DESCRIPTION OF THE TASK:
Copy exactly the lines of the records below, and only those lines, beginning with the line that contains "Instruction: Open terminal" and ending with the line that contains "Click the Document content panel scrollbar".

Stored items:

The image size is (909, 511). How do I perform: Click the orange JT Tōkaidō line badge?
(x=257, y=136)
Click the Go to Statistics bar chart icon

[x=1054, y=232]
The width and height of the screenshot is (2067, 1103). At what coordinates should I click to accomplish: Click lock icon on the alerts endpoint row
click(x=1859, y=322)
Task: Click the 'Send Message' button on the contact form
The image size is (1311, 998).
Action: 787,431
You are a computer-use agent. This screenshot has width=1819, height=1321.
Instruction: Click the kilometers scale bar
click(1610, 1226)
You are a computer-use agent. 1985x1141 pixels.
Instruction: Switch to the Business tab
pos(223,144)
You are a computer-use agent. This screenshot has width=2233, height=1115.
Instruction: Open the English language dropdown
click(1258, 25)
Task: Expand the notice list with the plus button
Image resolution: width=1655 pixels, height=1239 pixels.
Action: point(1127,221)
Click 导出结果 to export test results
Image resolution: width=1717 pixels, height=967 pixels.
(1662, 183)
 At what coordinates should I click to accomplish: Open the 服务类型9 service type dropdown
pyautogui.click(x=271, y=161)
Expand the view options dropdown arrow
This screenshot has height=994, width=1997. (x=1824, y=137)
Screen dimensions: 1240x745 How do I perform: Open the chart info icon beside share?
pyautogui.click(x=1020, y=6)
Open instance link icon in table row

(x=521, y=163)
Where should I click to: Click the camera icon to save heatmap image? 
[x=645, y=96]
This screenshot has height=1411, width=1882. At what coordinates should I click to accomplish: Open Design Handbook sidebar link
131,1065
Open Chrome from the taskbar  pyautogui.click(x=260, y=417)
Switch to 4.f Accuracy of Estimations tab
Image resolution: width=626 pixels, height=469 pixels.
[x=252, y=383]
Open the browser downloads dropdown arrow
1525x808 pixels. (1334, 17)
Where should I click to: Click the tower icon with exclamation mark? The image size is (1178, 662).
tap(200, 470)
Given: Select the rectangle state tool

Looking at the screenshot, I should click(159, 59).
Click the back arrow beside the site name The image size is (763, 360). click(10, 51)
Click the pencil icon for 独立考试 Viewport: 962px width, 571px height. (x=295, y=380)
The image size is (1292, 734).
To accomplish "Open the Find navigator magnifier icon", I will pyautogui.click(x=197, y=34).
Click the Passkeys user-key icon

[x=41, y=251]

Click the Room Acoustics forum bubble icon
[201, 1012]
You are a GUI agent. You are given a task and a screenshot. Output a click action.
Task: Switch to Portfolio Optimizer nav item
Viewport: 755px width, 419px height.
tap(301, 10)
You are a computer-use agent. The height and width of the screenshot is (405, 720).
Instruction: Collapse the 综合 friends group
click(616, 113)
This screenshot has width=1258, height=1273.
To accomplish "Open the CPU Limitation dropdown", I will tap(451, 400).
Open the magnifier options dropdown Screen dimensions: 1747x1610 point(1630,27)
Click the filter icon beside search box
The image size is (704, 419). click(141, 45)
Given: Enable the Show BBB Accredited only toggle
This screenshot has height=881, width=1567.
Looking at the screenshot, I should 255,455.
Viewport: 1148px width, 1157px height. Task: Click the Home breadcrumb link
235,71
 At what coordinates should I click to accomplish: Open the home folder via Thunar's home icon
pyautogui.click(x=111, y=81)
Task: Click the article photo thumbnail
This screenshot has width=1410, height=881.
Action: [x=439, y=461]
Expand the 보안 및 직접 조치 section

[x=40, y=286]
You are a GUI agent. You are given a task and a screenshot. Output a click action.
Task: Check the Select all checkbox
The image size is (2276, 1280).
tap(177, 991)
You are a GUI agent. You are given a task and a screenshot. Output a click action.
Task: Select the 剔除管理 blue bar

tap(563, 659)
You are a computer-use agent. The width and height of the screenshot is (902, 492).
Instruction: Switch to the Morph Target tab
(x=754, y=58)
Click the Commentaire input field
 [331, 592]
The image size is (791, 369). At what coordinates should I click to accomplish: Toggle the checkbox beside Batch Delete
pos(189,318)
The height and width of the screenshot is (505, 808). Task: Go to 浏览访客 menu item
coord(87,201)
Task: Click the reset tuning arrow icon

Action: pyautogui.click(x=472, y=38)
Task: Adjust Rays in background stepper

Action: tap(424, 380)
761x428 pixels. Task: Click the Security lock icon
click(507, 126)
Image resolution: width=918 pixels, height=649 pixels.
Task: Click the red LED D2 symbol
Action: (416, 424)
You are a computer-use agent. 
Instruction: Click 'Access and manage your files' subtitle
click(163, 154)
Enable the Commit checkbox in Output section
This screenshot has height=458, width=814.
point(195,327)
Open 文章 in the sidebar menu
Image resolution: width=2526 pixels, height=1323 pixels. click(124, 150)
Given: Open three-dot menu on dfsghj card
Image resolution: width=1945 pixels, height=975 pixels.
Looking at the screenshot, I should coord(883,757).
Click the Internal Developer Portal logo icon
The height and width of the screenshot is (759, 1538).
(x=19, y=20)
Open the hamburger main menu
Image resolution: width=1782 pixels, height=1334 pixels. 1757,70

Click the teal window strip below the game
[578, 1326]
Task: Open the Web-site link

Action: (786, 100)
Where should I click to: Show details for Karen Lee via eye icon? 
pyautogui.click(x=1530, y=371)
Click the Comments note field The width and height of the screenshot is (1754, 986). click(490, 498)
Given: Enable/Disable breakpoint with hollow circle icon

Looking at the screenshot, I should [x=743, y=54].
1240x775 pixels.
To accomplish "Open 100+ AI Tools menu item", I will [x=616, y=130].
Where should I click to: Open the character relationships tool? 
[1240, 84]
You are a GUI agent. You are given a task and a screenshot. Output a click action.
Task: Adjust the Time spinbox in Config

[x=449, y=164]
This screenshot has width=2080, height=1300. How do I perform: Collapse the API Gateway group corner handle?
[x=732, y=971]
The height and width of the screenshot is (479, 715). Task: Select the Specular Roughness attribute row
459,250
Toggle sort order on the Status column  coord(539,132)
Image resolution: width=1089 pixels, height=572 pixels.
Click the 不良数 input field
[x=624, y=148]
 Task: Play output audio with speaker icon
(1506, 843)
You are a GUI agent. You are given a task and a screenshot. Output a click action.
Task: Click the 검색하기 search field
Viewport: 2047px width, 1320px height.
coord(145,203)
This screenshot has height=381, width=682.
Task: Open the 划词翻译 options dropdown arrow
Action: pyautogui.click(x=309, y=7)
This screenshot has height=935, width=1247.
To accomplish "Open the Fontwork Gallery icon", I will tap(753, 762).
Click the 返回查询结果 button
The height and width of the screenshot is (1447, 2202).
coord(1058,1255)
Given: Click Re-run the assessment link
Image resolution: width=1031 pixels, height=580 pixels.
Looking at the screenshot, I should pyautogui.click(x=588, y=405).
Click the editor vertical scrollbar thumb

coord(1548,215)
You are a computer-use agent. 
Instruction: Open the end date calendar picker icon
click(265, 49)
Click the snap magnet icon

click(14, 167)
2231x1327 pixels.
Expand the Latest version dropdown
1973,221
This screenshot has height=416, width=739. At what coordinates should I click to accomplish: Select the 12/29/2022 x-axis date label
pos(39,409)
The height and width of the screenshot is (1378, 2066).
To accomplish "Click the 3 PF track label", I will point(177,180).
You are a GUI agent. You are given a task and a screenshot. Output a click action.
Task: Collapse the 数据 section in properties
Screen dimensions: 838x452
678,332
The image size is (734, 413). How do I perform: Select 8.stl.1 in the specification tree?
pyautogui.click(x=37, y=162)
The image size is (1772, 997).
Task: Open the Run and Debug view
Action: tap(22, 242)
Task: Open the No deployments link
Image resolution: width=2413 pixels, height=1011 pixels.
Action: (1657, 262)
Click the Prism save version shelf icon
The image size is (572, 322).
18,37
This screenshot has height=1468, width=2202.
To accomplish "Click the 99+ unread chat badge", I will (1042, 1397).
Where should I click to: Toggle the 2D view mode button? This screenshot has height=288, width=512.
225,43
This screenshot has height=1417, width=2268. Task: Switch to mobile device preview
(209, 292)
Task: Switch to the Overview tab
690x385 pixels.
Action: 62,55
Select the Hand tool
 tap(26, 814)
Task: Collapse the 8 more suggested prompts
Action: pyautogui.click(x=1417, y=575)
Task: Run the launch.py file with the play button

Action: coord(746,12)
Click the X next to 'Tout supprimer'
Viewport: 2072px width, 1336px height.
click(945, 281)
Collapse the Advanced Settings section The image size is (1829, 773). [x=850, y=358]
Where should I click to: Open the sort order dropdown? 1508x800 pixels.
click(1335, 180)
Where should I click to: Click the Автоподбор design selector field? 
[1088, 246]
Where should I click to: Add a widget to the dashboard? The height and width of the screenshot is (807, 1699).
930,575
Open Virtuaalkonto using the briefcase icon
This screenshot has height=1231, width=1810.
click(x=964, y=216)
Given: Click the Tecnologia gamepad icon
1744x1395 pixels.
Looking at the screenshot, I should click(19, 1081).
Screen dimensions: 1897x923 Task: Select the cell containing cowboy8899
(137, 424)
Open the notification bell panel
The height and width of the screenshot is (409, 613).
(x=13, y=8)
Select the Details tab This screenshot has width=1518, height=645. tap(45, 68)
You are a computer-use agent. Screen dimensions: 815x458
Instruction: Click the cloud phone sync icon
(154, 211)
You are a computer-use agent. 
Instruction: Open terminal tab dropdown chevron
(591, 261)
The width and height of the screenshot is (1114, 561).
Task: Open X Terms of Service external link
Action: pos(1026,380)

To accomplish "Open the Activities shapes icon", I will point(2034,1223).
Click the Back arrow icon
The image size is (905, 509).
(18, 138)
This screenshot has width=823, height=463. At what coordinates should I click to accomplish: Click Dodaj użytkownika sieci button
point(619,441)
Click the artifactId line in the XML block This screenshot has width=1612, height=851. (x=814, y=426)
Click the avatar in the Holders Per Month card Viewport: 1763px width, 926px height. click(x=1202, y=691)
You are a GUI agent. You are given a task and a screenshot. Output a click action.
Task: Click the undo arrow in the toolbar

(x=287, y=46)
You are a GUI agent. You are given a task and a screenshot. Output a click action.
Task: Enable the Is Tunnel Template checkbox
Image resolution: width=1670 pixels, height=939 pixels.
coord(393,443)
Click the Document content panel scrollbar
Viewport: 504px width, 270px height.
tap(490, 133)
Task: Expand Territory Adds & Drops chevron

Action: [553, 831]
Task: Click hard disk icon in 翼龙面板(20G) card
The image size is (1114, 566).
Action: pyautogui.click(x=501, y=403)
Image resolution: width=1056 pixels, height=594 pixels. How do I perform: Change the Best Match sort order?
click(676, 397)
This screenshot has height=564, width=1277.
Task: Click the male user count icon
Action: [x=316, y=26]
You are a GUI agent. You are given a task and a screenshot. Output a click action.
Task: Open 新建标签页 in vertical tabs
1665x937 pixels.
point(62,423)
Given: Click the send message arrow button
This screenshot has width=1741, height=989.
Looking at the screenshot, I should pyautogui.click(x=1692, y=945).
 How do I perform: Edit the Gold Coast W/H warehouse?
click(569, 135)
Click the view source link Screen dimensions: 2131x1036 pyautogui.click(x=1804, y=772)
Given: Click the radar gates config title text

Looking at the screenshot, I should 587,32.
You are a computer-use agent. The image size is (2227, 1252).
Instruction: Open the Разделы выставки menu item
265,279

EXPECTED ANSWER:
Instruction: Open terminal tab dropdown chevron
(591, 261)
The width and height of the screenshot is (1114, 561).
Task: Open X Terms of Service external link
Action: pos(1026,380)

To accomplish "Open the Activities shapes icon", I will point(2034,1223).
Click the Back arrow icon
The image size is (905, 509).
(18, 138)
This screenshot has width=823, height=463. At what coordinates should I click to accomplish: Click Dodaj użytkownika sieci button
point(619,441)
Click the artifactId line in the XML block This screenshot has width=1612, height=851. (x=814, y=426)
Click the avatar in the Holders Per Month card Viewport: 1763px width, 926px height. click(x=1202, y=691)
You are a GUI agent. You are given a task and a screenshot. Output a click action.
Task: Click the undo arrow in the toolbar

(x=287, y=46)
You are a GUI agent. You are given a task and a screenshot. Output a click action.
Task: Enable the Is Tunnel Template checkbox
Image resolution: width=1670 pixels, height=939 pixels.
coord(393,443)
Click the Document content panel scrollbar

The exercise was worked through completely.